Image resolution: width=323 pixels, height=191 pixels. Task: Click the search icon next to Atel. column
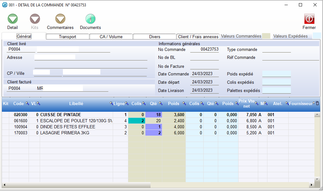click(x=287, y=103)
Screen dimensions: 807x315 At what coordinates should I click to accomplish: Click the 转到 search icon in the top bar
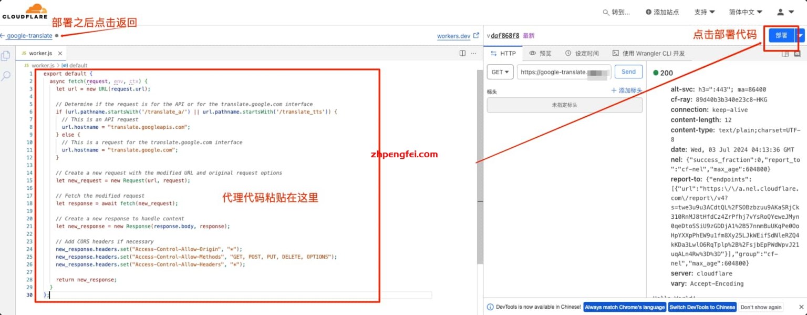pos(605,12)
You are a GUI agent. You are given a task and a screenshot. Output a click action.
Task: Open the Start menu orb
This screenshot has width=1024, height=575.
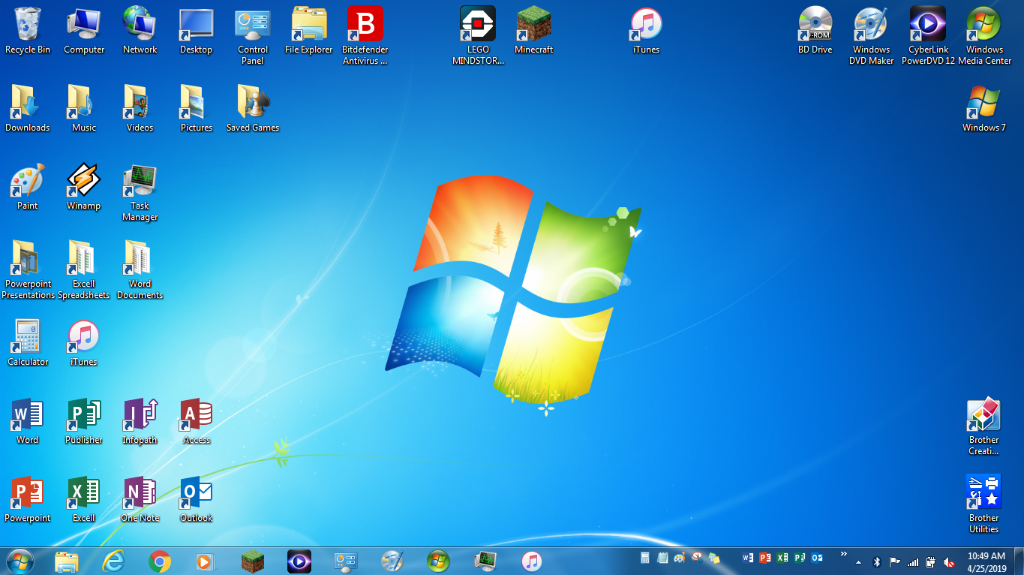20,561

**Brief:**
Print the lines from the one that contains "You are a GUI" through the last line of the data, exactly and in full, and no other lines. Pictures are not part of the copy.

**Completed exercise:**
You are a GUI agent. You are given a task and a screenshot. Output a click action.
Task: Open the Start menu orb
This screenshot has width=1024, height=575.
20,561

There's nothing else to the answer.